### Collected data entries

○ ○ ○

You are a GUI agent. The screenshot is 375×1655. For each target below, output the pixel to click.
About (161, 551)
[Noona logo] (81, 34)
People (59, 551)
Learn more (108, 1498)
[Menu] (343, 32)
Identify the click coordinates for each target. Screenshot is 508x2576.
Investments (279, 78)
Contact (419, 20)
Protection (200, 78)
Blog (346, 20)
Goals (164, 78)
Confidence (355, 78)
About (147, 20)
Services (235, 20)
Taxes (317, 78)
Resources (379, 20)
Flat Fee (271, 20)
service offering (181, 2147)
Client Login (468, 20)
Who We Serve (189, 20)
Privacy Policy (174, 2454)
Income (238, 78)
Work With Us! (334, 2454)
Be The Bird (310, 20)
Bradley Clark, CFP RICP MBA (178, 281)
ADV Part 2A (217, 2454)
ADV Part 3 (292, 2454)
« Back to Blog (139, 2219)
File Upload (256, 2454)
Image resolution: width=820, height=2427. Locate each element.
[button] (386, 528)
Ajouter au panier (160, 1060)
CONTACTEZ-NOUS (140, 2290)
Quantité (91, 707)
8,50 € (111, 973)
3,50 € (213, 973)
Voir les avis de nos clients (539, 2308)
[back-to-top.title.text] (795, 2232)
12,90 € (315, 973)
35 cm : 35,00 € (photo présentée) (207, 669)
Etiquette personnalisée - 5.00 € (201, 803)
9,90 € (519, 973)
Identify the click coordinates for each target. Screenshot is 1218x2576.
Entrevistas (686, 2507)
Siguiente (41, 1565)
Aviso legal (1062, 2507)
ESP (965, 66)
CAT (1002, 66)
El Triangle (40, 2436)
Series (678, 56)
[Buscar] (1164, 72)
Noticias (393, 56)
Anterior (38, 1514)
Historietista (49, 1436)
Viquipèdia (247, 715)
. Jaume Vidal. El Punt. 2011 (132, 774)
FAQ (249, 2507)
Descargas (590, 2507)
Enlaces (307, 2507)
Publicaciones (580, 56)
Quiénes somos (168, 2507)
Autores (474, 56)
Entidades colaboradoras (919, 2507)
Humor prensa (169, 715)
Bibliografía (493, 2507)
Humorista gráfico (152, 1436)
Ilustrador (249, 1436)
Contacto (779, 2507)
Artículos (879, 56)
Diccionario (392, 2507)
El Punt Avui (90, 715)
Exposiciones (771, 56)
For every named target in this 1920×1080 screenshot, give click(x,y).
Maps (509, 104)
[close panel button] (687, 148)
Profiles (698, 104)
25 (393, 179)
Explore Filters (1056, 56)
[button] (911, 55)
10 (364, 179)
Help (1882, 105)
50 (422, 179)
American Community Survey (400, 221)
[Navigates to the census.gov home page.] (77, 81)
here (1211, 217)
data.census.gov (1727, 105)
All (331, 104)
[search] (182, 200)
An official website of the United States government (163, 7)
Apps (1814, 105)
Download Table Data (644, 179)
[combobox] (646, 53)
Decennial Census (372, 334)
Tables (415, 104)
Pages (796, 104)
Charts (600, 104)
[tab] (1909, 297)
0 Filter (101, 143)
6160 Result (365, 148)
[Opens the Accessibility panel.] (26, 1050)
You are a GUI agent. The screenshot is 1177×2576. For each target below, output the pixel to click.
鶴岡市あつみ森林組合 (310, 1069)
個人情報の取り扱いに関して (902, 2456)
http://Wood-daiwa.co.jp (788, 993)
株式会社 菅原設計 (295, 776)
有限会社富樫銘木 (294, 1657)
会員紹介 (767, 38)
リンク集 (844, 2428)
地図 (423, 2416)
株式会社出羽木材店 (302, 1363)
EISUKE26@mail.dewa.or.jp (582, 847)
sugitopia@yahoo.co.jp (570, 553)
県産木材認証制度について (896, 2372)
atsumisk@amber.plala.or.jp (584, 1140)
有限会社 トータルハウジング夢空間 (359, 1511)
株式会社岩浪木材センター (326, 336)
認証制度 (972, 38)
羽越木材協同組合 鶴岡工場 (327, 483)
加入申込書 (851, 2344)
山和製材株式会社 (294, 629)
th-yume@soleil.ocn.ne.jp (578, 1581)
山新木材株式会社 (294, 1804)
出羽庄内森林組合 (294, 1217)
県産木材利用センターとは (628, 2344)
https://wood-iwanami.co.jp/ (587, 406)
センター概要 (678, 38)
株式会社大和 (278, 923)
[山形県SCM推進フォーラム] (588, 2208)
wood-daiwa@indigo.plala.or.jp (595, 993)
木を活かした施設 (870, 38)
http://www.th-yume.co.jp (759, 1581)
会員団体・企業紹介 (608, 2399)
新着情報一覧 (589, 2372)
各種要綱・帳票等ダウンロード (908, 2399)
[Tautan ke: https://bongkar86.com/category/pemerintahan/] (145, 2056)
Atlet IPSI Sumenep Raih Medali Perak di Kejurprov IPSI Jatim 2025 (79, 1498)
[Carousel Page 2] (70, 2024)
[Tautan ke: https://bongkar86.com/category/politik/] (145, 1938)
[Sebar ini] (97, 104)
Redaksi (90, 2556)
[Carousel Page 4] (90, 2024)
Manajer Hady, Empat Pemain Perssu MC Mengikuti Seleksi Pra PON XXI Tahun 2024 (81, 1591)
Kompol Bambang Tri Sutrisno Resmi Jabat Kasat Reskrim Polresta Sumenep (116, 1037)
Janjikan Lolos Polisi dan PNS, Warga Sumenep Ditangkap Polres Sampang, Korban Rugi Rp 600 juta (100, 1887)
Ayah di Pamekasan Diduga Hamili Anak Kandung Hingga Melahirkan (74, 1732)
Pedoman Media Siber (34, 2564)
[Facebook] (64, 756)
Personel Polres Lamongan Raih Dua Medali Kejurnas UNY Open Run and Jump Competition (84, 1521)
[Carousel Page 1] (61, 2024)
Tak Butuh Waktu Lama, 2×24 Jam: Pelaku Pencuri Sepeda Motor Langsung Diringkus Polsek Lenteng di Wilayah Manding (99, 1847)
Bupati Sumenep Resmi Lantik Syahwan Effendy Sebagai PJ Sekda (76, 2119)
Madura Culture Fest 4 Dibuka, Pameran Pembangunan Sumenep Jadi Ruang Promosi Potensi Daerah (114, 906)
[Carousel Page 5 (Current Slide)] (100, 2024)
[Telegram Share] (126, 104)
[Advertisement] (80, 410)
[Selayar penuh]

○ ○ ○

### Task item
Retype exactly, and only, the lines above from the one where "Aviso legal (1062, 2507)" occurs up to and including the one where "FAQ (249, 2507)" occurs.

### Response to this exercise
Aviso legal (1062, 2507)
ESP (965, 66)
CAT (1002, 66)
El Triangle (40, 2436)
Series (678, 56)
[Buscar] (1164, 72)
Noticias (393, 56)
Anterior (38, 1514)
Historietista (49, 1436)
Viquipèdia (247, 715)
. Jaume Vidal. El Punt. 2011 (132, 774)
FAQ (249, 2507)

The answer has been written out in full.